帰宅後に夕食を摂りながらテレビのNHKニュースを見ていたら、高校球児が整列して歩いている様子が映し出されました。「もう夏の甲子園が始まるのか」とぼんやり眺めていたのですが、実はこれは開会式のリハーサルとのことで、大会は明日8月5日に開幕するとのことです。
しかし今日の甲子園あたりの最高気温は36°Cで、熱中症警戒アラートも発表されていました。果たしてそんな中で出場選手を集めてリハーサルなどというものをやる必要があるのでしょうか。もちろん、各種設備や機材が滞りなく動作することや段取りを確認するためのリハーサル自体は必要なものでしょう。しかし、炎天下のグラウンドに高校生を並ばせるようなことは不可欠なことでしょうか。
選手たちは野球をするために甲子園まで来ているのであって、万全の状態で試合に出られないのでは意味がありません。各地方大会を勝ち抜いてきた選手たちなので、開会式に出られること自体は誇らしいものでしょう。しかし、仮に開会式での行進に多少の乱れがあったとしても、そんなことは些細なことではないでしょうか。

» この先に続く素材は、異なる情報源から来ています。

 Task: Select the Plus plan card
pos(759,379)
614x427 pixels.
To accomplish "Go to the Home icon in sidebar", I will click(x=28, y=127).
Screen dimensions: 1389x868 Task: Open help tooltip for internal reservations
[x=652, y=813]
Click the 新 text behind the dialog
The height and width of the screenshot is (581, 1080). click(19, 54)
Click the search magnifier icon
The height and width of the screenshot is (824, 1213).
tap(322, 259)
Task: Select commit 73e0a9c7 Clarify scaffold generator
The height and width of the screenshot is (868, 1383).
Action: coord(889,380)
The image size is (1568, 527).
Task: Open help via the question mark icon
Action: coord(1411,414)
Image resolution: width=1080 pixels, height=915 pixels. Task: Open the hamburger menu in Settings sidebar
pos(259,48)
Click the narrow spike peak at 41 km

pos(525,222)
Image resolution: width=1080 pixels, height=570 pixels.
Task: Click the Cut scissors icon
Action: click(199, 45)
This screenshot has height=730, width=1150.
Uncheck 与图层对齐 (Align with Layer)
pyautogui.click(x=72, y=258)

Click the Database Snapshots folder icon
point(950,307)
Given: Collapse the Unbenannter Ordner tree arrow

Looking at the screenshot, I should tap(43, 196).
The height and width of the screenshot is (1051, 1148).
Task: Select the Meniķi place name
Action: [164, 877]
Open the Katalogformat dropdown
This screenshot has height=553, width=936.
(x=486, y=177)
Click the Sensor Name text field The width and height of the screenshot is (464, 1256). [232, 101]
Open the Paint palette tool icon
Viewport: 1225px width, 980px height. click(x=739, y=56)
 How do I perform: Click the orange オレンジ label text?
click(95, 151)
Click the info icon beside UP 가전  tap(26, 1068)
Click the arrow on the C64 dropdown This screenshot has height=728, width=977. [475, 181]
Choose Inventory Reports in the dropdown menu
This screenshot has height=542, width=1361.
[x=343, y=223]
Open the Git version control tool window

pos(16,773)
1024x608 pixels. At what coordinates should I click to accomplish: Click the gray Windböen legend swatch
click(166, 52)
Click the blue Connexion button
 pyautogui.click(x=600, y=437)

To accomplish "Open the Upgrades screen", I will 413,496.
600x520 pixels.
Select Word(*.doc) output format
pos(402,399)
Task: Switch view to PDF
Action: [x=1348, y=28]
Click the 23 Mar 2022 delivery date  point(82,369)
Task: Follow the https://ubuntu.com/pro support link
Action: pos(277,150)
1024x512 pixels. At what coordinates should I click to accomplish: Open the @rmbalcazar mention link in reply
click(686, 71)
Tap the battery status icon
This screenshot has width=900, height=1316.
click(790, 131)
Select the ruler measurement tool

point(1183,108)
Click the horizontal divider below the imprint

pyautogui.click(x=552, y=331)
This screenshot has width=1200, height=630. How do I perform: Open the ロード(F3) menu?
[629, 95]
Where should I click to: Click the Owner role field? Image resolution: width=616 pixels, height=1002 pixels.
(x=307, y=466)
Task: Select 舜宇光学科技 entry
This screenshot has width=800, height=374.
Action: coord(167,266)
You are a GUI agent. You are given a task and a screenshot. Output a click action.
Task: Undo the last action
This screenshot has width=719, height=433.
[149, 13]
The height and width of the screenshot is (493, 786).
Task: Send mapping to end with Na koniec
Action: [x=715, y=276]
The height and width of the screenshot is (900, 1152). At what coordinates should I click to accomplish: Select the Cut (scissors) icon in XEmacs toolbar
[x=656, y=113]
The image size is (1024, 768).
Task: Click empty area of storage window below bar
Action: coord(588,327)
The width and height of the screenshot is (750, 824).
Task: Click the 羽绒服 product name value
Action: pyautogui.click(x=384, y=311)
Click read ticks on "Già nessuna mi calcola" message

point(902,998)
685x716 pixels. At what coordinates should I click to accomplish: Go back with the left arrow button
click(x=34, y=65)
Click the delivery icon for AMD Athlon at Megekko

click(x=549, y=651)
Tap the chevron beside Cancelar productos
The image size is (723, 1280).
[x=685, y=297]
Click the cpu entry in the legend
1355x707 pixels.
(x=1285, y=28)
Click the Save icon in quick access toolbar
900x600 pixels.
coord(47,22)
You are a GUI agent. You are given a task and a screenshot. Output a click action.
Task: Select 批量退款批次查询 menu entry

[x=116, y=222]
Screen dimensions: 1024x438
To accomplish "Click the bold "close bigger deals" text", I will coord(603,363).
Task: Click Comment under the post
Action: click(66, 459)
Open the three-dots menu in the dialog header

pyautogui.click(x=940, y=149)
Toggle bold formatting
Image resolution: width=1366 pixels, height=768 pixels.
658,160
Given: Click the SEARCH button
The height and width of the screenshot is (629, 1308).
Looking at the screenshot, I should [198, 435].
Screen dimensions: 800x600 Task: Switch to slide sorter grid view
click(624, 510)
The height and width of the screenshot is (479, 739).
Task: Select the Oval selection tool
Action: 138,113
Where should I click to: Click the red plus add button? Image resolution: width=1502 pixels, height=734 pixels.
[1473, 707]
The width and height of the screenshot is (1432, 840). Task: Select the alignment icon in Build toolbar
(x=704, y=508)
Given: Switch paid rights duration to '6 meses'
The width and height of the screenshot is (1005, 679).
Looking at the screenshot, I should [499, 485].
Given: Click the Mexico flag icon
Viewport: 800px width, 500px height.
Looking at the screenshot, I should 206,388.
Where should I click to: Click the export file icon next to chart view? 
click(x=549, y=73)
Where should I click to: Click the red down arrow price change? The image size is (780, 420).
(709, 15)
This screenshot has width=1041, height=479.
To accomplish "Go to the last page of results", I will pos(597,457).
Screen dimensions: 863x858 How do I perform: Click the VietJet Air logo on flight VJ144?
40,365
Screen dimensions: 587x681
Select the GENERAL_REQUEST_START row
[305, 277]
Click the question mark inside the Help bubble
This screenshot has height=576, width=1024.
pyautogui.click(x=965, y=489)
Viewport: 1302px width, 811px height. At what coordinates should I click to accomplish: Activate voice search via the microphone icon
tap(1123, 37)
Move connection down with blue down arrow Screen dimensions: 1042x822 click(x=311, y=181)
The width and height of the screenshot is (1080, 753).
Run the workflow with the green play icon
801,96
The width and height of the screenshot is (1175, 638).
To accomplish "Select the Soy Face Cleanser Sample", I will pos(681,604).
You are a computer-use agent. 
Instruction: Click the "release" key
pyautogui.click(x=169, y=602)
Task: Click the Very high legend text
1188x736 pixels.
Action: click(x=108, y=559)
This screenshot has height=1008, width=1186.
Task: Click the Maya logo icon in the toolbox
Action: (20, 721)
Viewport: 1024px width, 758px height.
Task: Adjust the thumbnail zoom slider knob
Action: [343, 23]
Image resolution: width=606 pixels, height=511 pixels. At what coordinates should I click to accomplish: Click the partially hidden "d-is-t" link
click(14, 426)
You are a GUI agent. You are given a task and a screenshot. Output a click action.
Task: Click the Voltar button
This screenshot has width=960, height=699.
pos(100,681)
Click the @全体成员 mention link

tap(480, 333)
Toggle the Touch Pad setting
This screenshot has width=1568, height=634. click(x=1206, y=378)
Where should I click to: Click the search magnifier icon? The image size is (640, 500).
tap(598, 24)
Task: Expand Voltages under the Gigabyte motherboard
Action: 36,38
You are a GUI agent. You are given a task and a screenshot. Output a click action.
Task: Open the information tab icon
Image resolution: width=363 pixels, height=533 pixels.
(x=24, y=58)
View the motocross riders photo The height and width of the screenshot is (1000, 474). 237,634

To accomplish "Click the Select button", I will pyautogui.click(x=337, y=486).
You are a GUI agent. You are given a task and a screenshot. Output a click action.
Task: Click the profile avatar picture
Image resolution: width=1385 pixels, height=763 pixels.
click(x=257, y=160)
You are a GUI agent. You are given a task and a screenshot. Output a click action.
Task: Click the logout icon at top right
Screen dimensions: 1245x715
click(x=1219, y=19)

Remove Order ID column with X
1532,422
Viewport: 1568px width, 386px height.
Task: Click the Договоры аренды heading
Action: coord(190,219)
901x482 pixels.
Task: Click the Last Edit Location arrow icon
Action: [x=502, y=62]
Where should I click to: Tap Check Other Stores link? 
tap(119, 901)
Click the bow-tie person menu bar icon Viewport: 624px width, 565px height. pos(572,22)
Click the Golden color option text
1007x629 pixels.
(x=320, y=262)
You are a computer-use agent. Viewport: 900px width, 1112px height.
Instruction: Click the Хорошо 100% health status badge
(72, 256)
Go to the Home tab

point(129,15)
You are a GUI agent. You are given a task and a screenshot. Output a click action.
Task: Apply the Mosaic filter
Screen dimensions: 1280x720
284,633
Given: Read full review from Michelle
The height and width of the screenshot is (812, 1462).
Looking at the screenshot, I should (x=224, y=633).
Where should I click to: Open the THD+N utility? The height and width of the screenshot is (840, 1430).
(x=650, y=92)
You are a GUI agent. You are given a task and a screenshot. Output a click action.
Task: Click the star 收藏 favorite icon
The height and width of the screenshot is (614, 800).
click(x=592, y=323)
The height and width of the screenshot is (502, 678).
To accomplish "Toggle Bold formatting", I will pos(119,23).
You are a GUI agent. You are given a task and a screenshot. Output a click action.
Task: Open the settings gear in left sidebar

その過酷な暑さの中で整列する高校生たちの姿を、そのまま季節の風物詩のように伝えるだけでいいのでしょうか。高校野球連盟も試合時間を真昼の暑い時間帯を避けるなどの取り組みをしていますが、このリハーサルについてもちょっと考えたほうがいいのではないかと思います。また、主催する朝日新聞社や大会を放送するNHKといったマスメディアの人たちからも、何か声が上がってもいいのではないかと思ってしまいました。